The task
Rewrite the rows below as a numbered list, leaving out blank lines and the pictures.
═════ Supplied material
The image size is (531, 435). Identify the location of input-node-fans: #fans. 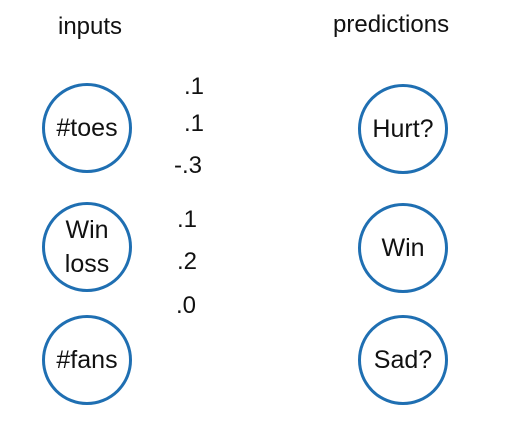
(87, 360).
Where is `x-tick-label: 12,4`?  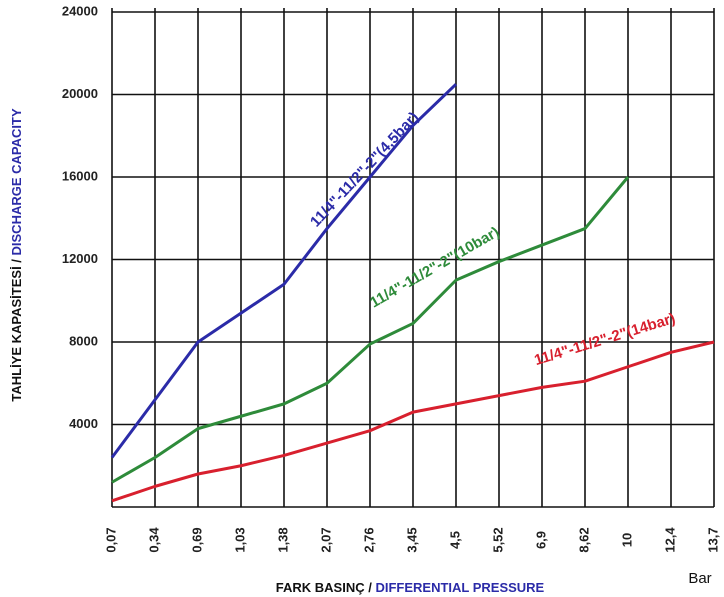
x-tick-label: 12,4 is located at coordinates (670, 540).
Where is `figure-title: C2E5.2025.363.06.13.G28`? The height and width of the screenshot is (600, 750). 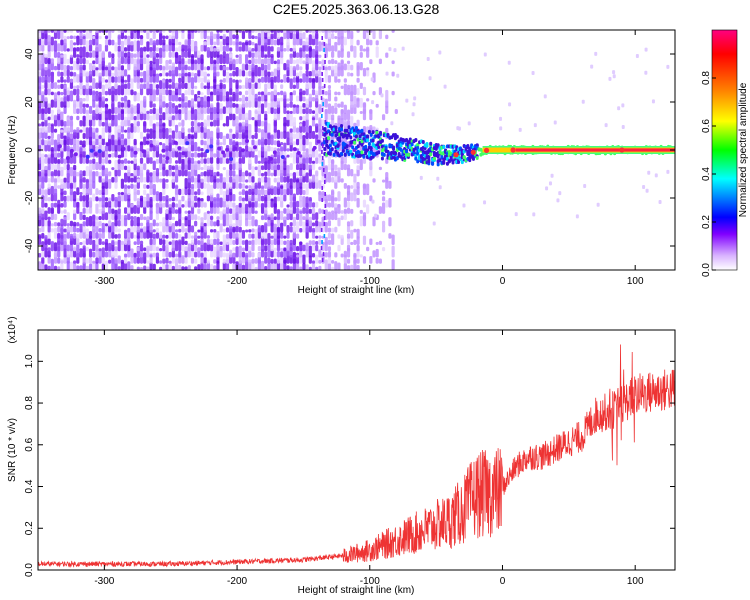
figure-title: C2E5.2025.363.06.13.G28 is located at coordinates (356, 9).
══════════
Completed task
1. The image size is (531, 435). Identify the location of input-node-fans: #fans. 
2. (87, 360).
3. Where is `x-tick-label: 12,4`?  
4. x-tick-label: 12,4 is located at coordinates (670, 540).
5. Where is `figure-title: C2E5.2025.363.06.13.G28`? The height and width of the screenshot is (600, 750). 
6. figure-title: C2E5.2025.363.06.13.G28 is located at coordinates (356, 9).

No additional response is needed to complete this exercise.